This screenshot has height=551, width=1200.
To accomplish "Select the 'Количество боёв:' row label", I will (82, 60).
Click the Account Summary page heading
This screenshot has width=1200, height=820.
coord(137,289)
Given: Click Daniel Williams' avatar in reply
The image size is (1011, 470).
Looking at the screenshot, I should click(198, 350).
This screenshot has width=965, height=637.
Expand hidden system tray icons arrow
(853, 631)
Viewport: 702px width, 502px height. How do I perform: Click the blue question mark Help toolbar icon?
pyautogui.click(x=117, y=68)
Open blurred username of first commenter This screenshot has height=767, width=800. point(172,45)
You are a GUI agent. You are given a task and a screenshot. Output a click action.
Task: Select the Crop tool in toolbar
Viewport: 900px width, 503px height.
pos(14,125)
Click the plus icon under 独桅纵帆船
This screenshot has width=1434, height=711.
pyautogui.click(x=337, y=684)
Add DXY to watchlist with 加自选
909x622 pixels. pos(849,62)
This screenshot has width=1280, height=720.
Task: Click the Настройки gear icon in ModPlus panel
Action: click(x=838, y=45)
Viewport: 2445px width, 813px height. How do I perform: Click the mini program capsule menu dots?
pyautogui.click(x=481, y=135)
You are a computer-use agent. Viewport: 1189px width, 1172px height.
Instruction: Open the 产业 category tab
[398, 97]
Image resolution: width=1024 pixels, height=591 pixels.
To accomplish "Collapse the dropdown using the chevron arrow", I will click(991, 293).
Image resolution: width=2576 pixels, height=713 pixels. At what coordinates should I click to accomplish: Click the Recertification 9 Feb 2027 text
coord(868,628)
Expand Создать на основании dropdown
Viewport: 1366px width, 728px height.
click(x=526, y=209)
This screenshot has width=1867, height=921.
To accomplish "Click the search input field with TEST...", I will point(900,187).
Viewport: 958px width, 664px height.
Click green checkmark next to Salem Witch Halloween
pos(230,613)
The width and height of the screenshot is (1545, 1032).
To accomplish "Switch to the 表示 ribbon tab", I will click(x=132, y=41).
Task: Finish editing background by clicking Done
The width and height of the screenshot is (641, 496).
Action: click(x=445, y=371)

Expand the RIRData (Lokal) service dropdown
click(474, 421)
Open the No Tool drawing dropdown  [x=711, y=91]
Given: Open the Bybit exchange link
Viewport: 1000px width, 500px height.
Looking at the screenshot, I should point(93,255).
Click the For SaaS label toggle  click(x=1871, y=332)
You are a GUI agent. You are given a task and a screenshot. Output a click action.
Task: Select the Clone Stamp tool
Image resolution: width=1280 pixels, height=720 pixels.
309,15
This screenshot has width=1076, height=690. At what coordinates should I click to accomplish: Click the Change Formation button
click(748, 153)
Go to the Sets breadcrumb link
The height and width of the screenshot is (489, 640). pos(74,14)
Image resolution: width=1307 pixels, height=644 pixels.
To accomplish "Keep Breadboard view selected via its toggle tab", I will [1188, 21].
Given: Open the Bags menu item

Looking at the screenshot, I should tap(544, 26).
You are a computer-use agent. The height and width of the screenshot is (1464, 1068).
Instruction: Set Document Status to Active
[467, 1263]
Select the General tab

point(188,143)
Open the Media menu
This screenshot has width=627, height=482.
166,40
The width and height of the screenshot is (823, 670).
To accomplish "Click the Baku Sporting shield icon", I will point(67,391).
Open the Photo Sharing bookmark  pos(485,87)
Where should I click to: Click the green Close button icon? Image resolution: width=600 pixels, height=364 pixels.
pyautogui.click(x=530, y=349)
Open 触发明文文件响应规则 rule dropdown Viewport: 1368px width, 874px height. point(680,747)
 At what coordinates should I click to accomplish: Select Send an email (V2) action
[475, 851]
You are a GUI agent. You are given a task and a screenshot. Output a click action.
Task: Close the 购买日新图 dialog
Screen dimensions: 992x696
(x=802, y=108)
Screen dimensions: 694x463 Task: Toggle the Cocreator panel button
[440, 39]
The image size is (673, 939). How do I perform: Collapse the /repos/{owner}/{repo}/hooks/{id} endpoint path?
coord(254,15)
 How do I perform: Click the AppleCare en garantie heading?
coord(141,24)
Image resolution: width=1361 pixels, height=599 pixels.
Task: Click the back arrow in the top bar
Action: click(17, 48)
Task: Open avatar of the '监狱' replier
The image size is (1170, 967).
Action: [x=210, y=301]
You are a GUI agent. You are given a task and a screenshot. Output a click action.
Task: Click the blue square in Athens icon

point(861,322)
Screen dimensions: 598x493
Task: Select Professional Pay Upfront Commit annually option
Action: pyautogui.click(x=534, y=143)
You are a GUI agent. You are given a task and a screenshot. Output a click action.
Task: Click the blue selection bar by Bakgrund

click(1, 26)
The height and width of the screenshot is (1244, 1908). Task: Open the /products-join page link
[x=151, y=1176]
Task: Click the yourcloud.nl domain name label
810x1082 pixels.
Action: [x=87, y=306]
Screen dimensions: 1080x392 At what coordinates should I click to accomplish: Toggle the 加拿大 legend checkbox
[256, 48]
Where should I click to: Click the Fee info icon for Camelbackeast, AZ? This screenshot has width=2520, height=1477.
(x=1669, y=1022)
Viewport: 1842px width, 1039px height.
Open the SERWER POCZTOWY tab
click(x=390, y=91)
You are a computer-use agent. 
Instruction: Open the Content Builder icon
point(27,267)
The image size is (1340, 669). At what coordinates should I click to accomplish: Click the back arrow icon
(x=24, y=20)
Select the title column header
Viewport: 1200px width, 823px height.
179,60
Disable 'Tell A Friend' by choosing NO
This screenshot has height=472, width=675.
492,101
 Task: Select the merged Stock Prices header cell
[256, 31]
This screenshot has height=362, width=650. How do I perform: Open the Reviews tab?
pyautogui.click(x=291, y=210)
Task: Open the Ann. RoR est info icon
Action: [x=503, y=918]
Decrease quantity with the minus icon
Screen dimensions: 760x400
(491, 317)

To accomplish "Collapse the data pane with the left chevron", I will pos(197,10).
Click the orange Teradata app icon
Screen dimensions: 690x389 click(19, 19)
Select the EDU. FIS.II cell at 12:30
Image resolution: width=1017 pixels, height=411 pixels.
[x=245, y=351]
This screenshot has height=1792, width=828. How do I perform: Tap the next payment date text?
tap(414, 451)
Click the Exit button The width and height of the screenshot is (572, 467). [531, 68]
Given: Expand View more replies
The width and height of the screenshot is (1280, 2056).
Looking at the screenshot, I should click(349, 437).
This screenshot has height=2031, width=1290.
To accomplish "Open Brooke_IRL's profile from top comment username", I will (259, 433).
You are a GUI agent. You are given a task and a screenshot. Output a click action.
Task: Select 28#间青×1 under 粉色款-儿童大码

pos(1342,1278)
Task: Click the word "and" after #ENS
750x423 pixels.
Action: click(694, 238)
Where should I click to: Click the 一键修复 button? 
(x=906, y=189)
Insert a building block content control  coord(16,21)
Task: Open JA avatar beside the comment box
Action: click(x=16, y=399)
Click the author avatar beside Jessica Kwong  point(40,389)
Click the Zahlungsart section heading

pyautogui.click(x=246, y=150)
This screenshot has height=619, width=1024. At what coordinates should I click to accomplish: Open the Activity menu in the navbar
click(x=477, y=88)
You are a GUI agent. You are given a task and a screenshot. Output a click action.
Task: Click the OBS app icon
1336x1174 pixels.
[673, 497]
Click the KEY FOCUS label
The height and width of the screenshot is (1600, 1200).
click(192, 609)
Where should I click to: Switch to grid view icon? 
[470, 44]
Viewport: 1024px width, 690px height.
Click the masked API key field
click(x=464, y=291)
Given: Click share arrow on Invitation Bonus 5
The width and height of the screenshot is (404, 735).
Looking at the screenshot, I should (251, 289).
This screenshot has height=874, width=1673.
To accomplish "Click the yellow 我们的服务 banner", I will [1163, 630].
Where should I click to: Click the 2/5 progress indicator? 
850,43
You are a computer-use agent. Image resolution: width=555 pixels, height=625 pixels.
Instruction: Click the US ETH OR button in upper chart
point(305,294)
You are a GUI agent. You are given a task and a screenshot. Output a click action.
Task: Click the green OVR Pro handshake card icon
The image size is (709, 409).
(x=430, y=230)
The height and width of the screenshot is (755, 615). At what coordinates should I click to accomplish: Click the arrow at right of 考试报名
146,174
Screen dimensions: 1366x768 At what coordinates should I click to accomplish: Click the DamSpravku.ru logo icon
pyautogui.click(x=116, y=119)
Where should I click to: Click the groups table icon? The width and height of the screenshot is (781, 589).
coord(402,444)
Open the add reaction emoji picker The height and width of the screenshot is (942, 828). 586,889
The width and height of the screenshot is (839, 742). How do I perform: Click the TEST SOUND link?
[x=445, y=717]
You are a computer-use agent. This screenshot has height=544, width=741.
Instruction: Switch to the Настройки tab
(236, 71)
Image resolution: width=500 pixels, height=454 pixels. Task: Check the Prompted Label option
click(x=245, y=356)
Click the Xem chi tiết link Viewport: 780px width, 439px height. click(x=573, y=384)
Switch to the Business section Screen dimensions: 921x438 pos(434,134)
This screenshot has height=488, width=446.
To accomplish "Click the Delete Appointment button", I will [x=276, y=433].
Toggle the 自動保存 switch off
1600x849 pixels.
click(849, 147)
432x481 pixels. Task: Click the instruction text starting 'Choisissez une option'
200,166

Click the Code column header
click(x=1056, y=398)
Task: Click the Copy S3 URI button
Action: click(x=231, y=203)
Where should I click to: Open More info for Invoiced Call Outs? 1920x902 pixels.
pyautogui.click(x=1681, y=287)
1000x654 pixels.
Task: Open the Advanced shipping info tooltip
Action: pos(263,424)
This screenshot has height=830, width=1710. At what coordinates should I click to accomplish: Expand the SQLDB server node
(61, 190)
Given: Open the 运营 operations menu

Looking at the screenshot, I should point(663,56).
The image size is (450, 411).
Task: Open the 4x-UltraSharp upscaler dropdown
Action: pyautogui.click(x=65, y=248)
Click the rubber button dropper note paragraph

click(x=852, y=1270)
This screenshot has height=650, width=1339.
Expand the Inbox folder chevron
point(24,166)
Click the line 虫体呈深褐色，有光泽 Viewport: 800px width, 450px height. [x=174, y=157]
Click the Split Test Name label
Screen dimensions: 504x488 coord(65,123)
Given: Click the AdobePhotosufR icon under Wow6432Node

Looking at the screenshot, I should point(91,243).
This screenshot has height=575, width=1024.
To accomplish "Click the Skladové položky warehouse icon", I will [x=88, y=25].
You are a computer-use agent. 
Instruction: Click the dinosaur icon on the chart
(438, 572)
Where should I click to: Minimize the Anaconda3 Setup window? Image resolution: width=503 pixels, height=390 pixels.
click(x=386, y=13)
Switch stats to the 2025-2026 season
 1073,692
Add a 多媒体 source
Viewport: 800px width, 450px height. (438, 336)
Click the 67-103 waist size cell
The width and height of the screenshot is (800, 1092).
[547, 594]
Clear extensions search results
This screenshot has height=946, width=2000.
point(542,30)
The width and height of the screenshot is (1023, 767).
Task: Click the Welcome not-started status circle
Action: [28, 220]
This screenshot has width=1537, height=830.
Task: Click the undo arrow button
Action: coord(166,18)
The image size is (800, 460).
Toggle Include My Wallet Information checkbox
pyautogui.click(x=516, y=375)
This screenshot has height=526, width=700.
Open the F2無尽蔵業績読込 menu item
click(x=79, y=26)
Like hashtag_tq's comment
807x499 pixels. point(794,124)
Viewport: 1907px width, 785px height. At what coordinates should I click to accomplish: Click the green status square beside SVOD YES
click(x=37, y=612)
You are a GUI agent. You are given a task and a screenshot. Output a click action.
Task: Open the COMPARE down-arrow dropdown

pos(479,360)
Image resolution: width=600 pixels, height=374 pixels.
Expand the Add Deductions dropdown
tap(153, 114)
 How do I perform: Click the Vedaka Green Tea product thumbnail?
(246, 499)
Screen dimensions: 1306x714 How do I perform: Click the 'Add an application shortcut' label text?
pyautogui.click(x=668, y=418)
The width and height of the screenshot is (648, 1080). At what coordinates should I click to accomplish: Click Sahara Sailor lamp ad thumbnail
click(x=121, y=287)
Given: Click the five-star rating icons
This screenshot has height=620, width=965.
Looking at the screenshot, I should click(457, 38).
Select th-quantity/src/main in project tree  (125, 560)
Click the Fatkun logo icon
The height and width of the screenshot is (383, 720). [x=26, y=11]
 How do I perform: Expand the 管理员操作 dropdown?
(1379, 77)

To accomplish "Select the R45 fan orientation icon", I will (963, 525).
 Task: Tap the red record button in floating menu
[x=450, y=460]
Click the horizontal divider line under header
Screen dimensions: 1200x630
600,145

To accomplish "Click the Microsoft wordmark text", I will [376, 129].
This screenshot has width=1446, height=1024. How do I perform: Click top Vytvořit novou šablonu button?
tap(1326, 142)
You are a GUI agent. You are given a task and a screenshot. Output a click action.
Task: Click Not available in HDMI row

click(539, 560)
□ □ □
__BRIEF__.
Using the material above, copy every line in which the string "search" occurs.

__YOUR SOLUTION__.
To accomplish "Click the search input field with TEST...", I will point(900,187).
Clear extensions search results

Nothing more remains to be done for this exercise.